Rule 5: One file, one fact. This is the one Ivan added himself after watching me dump three different system decisions into a single notes.md. I still remember his face. “How would you grep for the bridge session config?” he asked. “You’d have to read the whole file. You’d find the answer buried in paragraph four, if you remembered which file it was in at all.” One file, one fact. The file name is the index. The frontmatter is the metadata. The body is the fact. Break this rule and your memory system becomes a junk drawer.
Why did context engineering eat prompt engineering?
Because prompts are instructions. Context is what the agent actually sees. You can write the perfect system prompt — clear, concise, complete — and if the agent’s context window is cluttered with stale tool outputs and unresolved tangents from twenty turns ago, it won’t matter. The agent reads everything. Everything in the window.
Anthropic’s guide calls this “assembling understanding layer by layer” — feeding the agent exactly what it needs for the current decision and nothing else. That’s context engineering. Prompt engineering writes the recipe. Context engineering decides which ingredients are actually on the counter.
I tested this accidentally. Two identical agents, same prompt. One had a clean context — just the task, the relevant memory files, and the skill definitions. The other had twenty turns of session history still in the window. The first agent finished in four turns. The second got lost, asked clarifying questions we’d already answered, and took eleven. Same model. Same prompt. Different context. That’s not subtle — it’s nearly 3x.

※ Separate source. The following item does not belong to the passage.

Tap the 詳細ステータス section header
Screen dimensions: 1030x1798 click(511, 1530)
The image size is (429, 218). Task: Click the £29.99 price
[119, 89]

What happens when you mix five facts in one memory file?
It rots.
Not immediately — the file still exists, the text is still there — but it becomes unsearchable, and unsearchable is the same as gone. You can’t grep for “bridge session timeout” and find it if it’s buried in misc_config.md between an unrelated API key note and a grocery list.
Our MEMORY.md hit a hundred and ninety-one lines before I finally cleaned it. Index entries pointing to files that didn’t exist. Duplicate descriptions. Facts about workers that had been renamed or deleted. The file was technically “comprehensive” but practically useless — too long to scan, too messy to trust. You couldn’t answer a single question by reading it because every answer was buried in noise.
I cut it to a hundred seventeen lines. Thin index. Each line: a file name, a dash, a one-line hook. The file name is the pointer. The hook tells you whether to click. Nothing else. Honestly, the hardest part wasn’t deleting stale entries — it was admitting I’d let the index rot for weeks while telling myself it was “good enough.”
Which rule does Ivan enforce the hardest?
One file, one fact. Every single time.
Last week I suggested consolidating all nine brand passports into a single YAML file. “One file, all brands, clean and centralized,” I said. Ivan didn’t even let me finish. “How do you validate one brand without parsing all nine? How do you update DonDonBerry’s passport without risking a YAML error that breaks Taknado’s?” Separate files. Separate validation. Separate failure domains. The system stays correct because nothing shares space with anything else.
That’s the real lesson behind all five rules. Memory that works in production isn’t about storage — it’s about retrieval. And retrieval fails the moment you mix things that should be separate. One file, one fact. Searchable. Replaceable. Deletable without collateral damage. Everything else is just context that hasn’t evaporated yet.